** Problems and tasks **
#1 List every author named in the M8 algorithm abstract below.
#2 Write a continuation of the M8 algorithm abstract below, picking up right after its last sentence.

#### Exercise text ####

Quantifying the M8 algorithm: Model, forecast, and evaluation

Qiong Wang, David Vere-Jones, Maaike Wreede, Dong‐Feng Lp, & David S. Harte

Published June 2007, SCEC Contribution #6084

We develop procedures for evaluating the efficacy of the M8 algorithm and producing probability forecasts in both time and space. Our modelling method uses the Critical Series developed by Harte et al. in 2003 as a predictor variable in a logistic regression. The M8 algorithm calculates seven time series, and the Critical Series embodies the nonlinear rules for combining the behaviour of these seven time series. The M8 algorithm is typically evaluated in (spatial) circles of quite large radius. Our implementation of this has many large overlapping circles covering New Zealand. This raises both practical and statistical problems. From a practical perspective, we really want probability forecasts within relatively small non‐overlapping synoptic cells. Further, statistical evaluation of the overlapping circles approach is complicated by the lack of independence. In this paper, we develop both the overlapping circle and synoptic forecasting methods and statistical tests for their evaluation. We then compare results of the two approaches. Although the results indicate a significant relationship between the M8 Critical Series and numbers of large earthquake events, the forecasting success may be largely due to their dependence on slow variations in deep activity, which might be better examined directly as a possible source of predictive information.

#### Dataset entries ####

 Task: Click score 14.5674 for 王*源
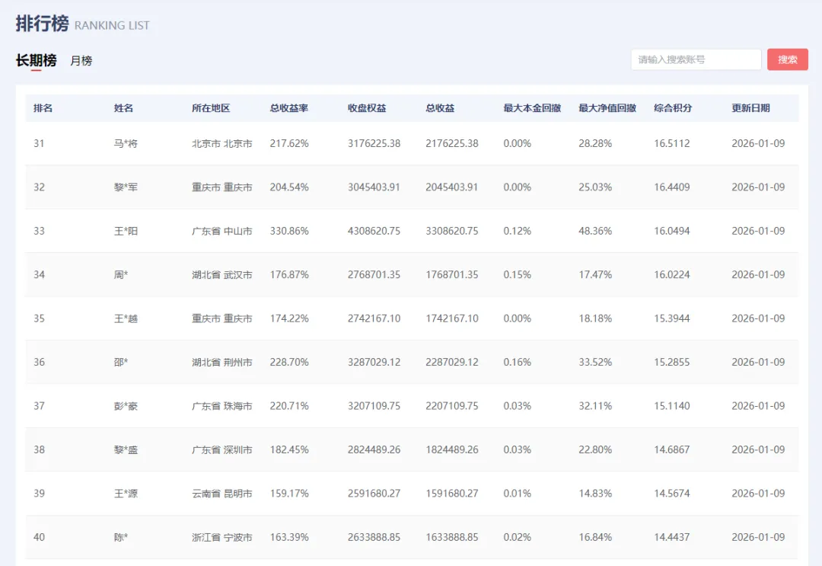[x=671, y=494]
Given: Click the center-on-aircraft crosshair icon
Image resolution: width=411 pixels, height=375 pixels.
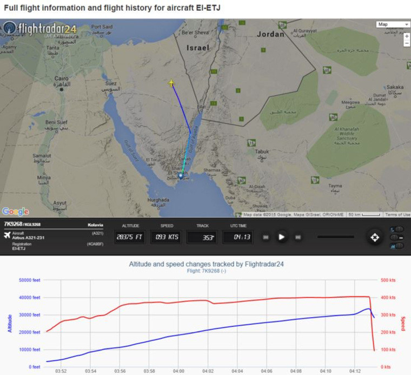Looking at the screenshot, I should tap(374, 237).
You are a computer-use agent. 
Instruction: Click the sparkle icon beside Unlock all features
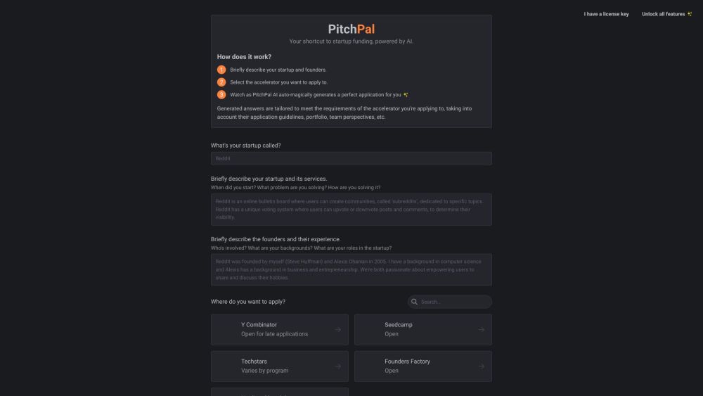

####
#### Dataset entries ####

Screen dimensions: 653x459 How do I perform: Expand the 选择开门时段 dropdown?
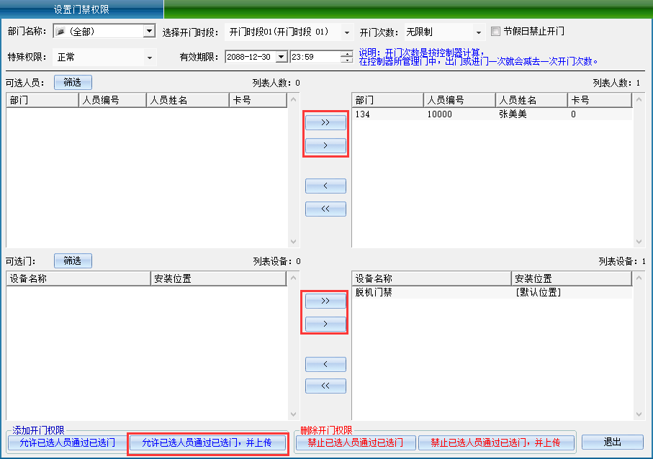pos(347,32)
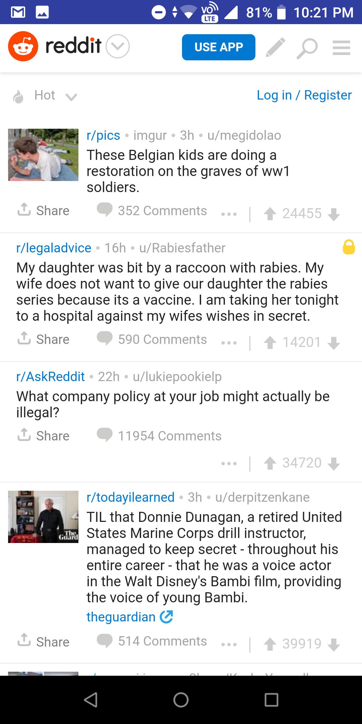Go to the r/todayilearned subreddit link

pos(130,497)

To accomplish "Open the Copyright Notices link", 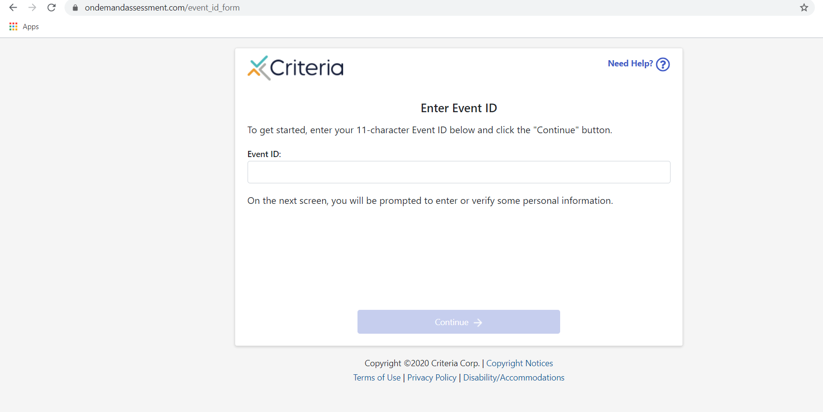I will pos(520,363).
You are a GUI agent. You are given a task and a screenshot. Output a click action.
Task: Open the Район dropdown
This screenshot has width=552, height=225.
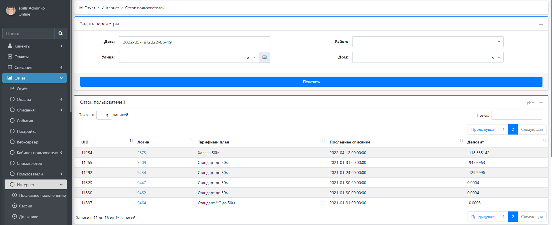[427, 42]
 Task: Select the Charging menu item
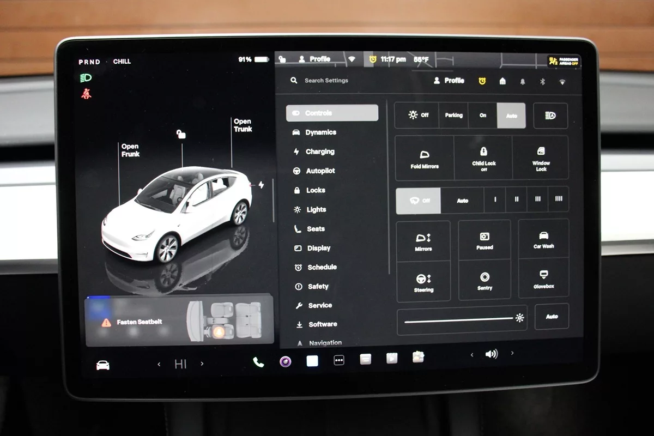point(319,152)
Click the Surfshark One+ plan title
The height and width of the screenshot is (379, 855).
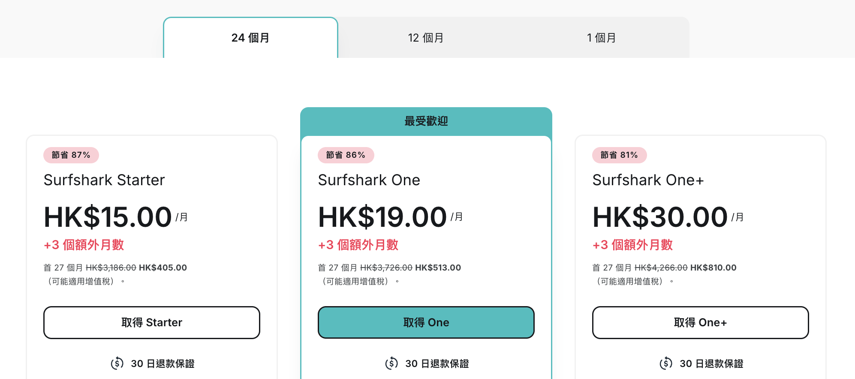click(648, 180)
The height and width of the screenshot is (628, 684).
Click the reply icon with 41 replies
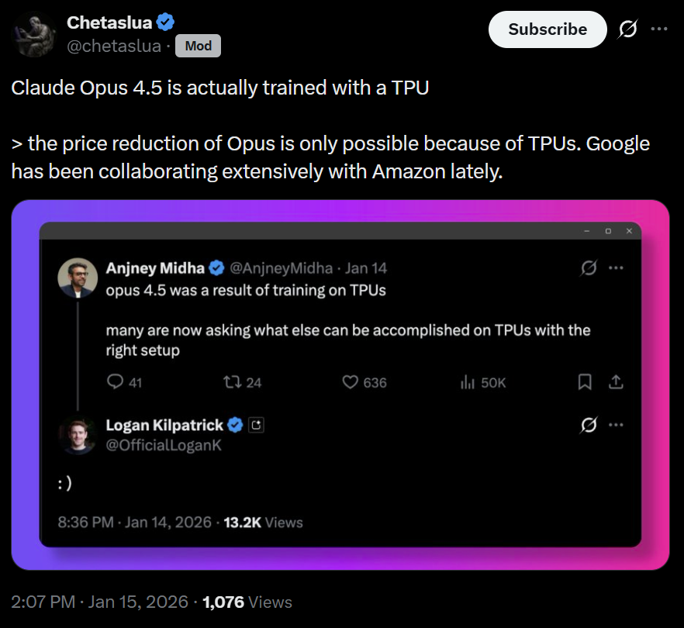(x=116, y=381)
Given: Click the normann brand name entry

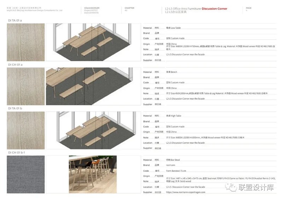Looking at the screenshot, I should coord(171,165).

####
#### Dataset entries ####

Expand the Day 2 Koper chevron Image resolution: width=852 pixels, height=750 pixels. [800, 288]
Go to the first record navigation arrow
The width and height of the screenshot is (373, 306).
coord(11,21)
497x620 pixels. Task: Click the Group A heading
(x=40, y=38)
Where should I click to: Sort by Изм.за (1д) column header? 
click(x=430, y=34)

####

** Exercise results **
#1 Qiong Wang, David Vere-Jones, Maaike Wreede, Dong‐Feng Lp, David S. Harte

#2
Key Words
earthquake prediction, probability forecasts, M8 algorithm, pattern recognition, logistic regression, spatial temporal predictor

Wang, Q., Vere-Jones, D., Wreede, M., Lp, D., & Harte, D. S. (2007). Quantifying the M8 algorithm: Model, forecast, and evaluation. New Zealand Journal of Geology and Geophysics, 50(2), 117-130. doi: 10.1080/00288300709509825.